- [KUTIPAN TEKS]:
——

Upaya tersebut memaknai rasa sebagai sebuah proses—yang karena keberlangsungan dan esensinya, tidak terbatas oleh pengaruh ruang-waktu. Kenirmulaan dan kebakaan rasa mampu mengangkat pemahaman (samskaras) dalam diri seseorang. Hal tersebut menjadikan rasa sebagai definisi dari keadaan tinggi (heightened state) yang tercapai melalui emosi. Menurut Abhinavagupta, emosi ini tidak dapat diciptakan melalui kehendak (at will) dan membutuhkan pikiran yang netral (camatkara) agar rasa dapat terwujud. Keadaan tinggi tersebut dapat dicapai jika seseorang mampu melampaui egonya (sadharanikarana). Rasa, ringkasnya, adalah konsep penilaian yang alaukika atau melampaui dunia. Definisi ini menunjukkan bahwa rasa mencakup yang sublim atau je ne sais quoi dalam tradisi estetika Barat. 

Seperti yang sudah disebutkan, rasa mencakup intensi sang seniman sampai persepsi sang pembaca/pemirsa. Sang pembaca harus memenuhi dua syarat dalam mengalami rasa. Pertama, mempunyai pengetahuan apriori untuk mempersepsi rasa. Pembaca yang dapat mengalami rasa harus mengetahui dalam derajat tertentu. Pengetahuan yang dimaksud terbagi dua: vasanas (intuisi) dan samskaras (pemahaman). Kedua, pembaca haruslah sumana atau suci pikiran. Maksudnya, pikiran terbebas dari kerja organ tubuh lain dan terkonsentrasikan pada pengalaman imajinasi ketika berhadapan dengan teks. Sementara bagi sang seniman, rasa mewujud dalam pengamatannya atas dunia. Rasa di kepala sang seniman adalah respon batin atas apa yang terjadi di sekitarnya. Kedua pangkal rasa tersebut kemudian digeliatkan untuk satu tujuan utama; untuk menciptakan kondisi bahagia—kondisi jernih untuk pegangan moral.

Rasa mempunyai delapan jenis. Hubungan-hubungan antara delapan jenis rasa dijabarkan dalam Bab Kedua. Delapan jenis rasa tersebut adalah erotis (srngara), jenaka (hasya), asih (karuna), amarah (raudra), ksatria (vira), bahaya (bhayanaka), jijik (bibhatsa), dan kagum (adbhuta). Delapan jenis rasa tersebut, menurut Abhinavagupta, mengarah kepada dua kategori utama: sukhatmaka (berakhir bahagia, komedi) atau duhkhatmaka (berakhir duka, tragedi).

——

- [DATA YANG DIBERIKAN]:
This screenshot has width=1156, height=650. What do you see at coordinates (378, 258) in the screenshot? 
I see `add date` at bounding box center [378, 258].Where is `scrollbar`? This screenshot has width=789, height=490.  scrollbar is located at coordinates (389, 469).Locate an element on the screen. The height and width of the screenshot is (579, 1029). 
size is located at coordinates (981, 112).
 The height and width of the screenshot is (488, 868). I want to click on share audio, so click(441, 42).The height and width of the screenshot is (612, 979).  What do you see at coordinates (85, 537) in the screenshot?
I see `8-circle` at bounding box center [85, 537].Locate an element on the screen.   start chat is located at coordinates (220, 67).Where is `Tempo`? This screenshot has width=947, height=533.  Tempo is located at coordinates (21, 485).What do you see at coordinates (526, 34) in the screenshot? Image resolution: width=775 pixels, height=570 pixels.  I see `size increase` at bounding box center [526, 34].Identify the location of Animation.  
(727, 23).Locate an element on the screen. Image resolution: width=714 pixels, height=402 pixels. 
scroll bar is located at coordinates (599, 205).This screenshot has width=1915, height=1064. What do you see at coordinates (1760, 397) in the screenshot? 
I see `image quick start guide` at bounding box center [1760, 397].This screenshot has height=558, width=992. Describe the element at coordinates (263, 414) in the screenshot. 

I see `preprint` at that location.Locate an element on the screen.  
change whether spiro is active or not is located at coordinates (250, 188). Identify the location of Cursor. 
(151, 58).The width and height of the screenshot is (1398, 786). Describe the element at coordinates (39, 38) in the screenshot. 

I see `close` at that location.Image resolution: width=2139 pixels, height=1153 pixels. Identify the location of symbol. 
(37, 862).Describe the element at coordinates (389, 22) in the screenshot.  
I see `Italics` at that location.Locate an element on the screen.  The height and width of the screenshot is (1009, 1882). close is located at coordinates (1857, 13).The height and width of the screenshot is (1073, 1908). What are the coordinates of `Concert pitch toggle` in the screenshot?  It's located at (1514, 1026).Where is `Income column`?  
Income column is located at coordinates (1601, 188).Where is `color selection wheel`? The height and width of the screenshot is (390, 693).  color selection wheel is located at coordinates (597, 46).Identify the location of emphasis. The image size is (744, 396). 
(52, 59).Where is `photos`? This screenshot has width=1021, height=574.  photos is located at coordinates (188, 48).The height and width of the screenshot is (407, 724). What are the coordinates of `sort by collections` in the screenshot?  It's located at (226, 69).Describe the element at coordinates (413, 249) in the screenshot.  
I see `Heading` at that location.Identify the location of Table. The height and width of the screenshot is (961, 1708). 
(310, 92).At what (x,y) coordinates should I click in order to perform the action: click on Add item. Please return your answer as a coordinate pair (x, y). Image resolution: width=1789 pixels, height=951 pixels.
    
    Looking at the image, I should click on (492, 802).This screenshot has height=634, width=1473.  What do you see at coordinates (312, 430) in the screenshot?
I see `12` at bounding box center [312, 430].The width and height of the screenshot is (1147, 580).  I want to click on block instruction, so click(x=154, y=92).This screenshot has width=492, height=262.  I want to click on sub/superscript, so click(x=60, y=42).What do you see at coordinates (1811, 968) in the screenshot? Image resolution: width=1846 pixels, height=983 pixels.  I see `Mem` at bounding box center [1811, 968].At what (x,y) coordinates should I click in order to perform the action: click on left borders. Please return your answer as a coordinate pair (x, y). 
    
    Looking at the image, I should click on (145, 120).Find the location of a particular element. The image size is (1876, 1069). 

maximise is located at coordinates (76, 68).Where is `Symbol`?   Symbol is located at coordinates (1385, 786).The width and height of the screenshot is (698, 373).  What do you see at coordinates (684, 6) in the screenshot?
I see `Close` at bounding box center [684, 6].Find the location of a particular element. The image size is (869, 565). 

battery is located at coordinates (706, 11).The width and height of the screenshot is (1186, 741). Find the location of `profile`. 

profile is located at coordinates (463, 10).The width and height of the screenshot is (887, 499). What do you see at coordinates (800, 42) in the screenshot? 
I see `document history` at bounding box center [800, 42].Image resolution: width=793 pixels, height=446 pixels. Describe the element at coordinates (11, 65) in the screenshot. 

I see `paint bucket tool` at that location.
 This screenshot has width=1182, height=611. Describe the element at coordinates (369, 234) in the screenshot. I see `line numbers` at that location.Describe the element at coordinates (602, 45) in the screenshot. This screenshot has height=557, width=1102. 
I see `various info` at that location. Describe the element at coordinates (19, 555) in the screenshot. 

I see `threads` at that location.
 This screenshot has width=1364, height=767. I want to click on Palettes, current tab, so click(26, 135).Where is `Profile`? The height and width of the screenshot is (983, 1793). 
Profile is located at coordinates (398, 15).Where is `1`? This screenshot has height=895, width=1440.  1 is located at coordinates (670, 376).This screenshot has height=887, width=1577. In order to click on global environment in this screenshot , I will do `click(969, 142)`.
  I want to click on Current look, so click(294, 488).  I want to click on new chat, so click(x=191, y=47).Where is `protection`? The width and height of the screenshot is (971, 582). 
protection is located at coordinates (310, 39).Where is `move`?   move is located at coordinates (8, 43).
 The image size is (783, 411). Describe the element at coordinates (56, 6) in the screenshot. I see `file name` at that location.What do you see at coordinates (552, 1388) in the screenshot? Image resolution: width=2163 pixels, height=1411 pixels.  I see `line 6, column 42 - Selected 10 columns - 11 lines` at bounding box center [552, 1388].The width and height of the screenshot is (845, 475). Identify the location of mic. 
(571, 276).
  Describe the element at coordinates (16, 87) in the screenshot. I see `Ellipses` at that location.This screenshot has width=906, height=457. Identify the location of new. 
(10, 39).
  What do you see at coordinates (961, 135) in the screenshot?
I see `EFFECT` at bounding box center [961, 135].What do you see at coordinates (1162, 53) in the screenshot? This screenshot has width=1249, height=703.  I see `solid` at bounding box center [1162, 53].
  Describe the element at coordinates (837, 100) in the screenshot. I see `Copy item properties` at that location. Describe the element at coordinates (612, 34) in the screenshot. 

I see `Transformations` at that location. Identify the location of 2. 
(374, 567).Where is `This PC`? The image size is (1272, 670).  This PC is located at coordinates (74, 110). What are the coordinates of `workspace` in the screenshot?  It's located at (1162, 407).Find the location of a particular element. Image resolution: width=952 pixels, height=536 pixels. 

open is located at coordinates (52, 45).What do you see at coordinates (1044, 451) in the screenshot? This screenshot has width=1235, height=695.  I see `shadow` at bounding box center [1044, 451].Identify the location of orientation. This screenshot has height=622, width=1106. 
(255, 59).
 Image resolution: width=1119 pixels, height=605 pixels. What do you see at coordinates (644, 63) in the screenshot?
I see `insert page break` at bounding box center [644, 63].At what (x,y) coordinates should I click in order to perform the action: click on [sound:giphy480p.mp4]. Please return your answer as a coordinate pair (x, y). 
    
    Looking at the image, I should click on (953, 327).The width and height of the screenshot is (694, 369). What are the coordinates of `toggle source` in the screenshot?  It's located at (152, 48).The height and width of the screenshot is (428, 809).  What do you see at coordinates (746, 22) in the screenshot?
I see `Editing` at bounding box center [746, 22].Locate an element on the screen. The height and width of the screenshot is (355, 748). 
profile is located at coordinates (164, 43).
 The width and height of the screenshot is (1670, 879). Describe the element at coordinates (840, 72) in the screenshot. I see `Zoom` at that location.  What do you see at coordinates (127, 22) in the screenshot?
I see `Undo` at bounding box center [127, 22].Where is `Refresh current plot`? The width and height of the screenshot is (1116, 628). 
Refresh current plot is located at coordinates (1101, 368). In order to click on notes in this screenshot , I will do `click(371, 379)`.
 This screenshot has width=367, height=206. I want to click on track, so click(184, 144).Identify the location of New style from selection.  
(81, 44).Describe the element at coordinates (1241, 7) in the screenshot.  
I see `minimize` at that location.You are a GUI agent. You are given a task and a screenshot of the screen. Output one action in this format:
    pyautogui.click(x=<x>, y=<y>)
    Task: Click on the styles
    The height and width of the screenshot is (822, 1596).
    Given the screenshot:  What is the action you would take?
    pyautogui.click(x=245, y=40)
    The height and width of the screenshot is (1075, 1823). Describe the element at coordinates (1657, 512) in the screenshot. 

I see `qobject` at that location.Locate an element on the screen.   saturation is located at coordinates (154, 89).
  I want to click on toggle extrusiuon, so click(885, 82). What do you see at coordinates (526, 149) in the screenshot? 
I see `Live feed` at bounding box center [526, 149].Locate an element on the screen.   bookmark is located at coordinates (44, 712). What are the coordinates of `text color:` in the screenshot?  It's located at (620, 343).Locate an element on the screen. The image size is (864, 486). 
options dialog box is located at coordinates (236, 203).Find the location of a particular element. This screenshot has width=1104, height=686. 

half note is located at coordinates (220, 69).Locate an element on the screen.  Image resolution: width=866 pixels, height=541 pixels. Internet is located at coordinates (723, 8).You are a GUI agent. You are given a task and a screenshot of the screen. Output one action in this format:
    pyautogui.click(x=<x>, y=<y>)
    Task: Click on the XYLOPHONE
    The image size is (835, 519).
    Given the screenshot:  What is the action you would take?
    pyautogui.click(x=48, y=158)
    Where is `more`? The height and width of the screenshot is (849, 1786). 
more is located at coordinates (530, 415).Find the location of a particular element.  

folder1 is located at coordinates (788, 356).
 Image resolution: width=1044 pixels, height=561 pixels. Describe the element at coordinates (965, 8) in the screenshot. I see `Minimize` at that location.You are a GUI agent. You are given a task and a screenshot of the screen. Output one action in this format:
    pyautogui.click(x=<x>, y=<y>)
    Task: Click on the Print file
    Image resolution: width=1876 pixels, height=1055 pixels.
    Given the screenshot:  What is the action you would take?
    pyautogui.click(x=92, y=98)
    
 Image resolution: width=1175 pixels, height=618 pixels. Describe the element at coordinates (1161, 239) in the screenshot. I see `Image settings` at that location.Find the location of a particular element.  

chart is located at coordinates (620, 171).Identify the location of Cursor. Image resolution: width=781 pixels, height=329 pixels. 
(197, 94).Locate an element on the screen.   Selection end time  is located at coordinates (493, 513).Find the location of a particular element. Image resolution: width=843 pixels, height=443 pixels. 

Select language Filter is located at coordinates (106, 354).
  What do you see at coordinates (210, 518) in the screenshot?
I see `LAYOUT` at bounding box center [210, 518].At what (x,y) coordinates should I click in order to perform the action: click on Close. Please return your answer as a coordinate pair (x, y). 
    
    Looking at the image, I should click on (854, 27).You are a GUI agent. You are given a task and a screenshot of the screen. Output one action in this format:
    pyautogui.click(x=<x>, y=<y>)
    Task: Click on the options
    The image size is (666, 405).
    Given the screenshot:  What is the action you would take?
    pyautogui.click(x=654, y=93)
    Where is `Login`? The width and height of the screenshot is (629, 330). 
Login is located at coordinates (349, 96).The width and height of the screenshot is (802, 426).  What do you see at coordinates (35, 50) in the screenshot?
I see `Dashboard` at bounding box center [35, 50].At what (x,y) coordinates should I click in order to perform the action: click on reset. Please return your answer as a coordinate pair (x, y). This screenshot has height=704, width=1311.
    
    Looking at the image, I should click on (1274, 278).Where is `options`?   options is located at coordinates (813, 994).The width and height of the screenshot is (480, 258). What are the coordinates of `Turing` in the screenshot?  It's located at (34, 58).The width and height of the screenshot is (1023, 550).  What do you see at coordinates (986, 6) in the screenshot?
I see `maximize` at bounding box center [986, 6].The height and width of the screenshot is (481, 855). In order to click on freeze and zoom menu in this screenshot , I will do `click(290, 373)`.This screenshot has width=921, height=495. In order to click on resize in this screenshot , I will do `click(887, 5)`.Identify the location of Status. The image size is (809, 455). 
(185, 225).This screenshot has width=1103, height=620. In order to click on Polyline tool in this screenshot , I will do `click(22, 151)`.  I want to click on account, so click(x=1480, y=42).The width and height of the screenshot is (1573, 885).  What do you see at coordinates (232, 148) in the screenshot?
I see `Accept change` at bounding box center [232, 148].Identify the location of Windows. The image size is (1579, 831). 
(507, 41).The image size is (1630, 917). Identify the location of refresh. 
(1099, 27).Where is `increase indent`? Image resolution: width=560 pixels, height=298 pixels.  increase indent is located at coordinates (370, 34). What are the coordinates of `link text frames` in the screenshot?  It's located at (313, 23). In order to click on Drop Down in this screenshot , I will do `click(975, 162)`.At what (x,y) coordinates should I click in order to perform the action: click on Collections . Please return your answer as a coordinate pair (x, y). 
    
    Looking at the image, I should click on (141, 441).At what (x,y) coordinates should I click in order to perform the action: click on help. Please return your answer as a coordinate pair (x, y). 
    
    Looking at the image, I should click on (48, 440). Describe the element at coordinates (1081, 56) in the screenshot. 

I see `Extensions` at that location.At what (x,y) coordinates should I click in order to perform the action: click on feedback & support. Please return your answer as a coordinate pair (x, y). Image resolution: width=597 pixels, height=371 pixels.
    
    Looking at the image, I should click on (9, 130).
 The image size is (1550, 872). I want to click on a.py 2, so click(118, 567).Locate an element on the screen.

——

- [TUGAS LATIHAN]: Tuliskan ulang kata demi kata bagian kutipan tentang rasa mulai dari "Rasa mempunyai delapan" sampai dengan "(berakhir duka, tragedi).". Item-item tersebut tidak dipakai dalam latihan ini.

- [JAWABAN LENGKAP]:
Rasa mempunyai delapan jenis. Hubungan-hubungan antara delapan jenis rasa dijabarkan dalam Bab Kedua. Delapan jenis rasa tersebut adalah erotis (srngara), jenaka (hasya), asih (karuna), amarah (raudra), ksatria (vira), bahaya (bhayanaka), jijik (bibhatsa), dan kagum (adbhuta). Delapan jenis rasa tersebut, menurut Abhinavagupta, mengarah kepada dua kategori utama: sukhatmaka (berakhir bahagia, komedi) atau duhkhatmaka (berakhir duka, tragedi).